Your goal:
From the data underneath, reproduce exactly the stretch that begins at the line with "to read develop" and ends after the line with "Task: Select the 再生可能エネルギーからの電力受給契約".

Data extracts:

-=-=-

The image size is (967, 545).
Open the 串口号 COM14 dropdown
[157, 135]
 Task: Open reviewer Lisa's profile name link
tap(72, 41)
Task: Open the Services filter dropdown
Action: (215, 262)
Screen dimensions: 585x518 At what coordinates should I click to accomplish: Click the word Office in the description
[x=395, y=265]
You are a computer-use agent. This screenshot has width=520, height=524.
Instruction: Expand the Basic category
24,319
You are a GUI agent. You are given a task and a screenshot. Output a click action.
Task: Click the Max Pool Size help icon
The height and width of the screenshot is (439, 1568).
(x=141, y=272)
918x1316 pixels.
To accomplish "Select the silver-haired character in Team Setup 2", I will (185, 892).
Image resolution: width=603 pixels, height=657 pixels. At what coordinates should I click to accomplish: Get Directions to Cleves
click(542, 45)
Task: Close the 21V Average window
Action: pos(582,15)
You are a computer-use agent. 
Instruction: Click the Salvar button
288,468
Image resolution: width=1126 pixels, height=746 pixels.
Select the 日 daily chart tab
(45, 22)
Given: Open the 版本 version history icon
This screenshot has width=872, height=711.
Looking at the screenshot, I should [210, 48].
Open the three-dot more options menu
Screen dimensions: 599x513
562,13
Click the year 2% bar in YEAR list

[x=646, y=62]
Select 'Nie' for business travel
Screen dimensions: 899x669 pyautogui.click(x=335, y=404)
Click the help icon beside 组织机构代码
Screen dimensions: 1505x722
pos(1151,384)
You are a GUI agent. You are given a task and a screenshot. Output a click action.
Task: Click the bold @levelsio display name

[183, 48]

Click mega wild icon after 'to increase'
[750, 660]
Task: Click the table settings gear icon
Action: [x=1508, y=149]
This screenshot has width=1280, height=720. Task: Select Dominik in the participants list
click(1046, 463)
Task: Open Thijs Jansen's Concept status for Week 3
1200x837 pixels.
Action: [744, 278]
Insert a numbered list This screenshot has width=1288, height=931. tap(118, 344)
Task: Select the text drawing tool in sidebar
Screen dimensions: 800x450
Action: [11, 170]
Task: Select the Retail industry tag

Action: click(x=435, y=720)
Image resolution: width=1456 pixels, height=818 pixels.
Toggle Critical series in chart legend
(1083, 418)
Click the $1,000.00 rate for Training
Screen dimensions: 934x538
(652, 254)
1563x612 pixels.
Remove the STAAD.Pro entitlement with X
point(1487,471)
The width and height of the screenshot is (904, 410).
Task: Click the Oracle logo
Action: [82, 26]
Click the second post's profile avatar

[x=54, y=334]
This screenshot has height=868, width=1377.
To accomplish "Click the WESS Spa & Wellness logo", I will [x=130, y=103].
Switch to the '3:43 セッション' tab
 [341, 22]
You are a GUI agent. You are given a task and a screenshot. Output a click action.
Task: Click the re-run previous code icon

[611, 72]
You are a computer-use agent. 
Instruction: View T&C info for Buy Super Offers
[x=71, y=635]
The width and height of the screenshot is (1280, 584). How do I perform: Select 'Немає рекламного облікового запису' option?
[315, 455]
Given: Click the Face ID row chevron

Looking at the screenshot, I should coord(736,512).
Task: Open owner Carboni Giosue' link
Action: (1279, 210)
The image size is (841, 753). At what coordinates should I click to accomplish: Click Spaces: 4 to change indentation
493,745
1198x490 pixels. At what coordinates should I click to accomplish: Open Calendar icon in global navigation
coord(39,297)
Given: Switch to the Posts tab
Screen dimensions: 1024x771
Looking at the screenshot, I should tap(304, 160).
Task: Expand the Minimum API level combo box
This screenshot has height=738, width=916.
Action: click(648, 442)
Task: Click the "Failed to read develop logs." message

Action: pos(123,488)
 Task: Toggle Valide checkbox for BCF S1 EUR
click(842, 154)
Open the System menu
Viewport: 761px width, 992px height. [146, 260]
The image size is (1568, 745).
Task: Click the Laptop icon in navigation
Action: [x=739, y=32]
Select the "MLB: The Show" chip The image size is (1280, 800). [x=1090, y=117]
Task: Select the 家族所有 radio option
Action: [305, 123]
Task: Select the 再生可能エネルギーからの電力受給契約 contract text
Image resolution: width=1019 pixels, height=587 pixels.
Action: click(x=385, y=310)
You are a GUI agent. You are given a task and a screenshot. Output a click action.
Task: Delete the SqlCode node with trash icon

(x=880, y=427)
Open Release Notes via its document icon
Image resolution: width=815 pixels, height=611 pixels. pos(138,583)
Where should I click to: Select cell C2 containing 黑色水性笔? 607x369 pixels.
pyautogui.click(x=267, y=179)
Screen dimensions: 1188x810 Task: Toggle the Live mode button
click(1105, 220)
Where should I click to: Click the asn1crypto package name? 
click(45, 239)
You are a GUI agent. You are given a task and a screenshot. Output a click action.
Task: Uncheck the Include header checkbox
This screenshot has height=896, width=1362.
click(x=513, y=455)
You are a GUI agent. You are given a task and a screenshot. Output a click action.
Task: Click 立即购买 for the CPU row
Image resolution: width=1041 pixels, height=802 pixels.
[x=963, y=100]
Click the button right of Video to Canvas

-=-=-

Written solution:
Task: Click the "Failed to read develop logs." message

Action: pos(123,488)
 Task: Toggle Valide checkbox for BCF S1 EUR
click(842, 154)
Open the System menu
Viewport: 761px width, 992px height. [146, 260]
The image size is (1568, 745).
Task: Click the Laptop icon in navigation
Action: [x=739, y=32]
Select the "MLB: The Show" chip The image size is (1280, 800). [x=1090, y=117]
Task: Select the 家族所有 radio option
Action: [305, 123]
Task: Select the 再生可能エネルギーからの電力受給契約 contract text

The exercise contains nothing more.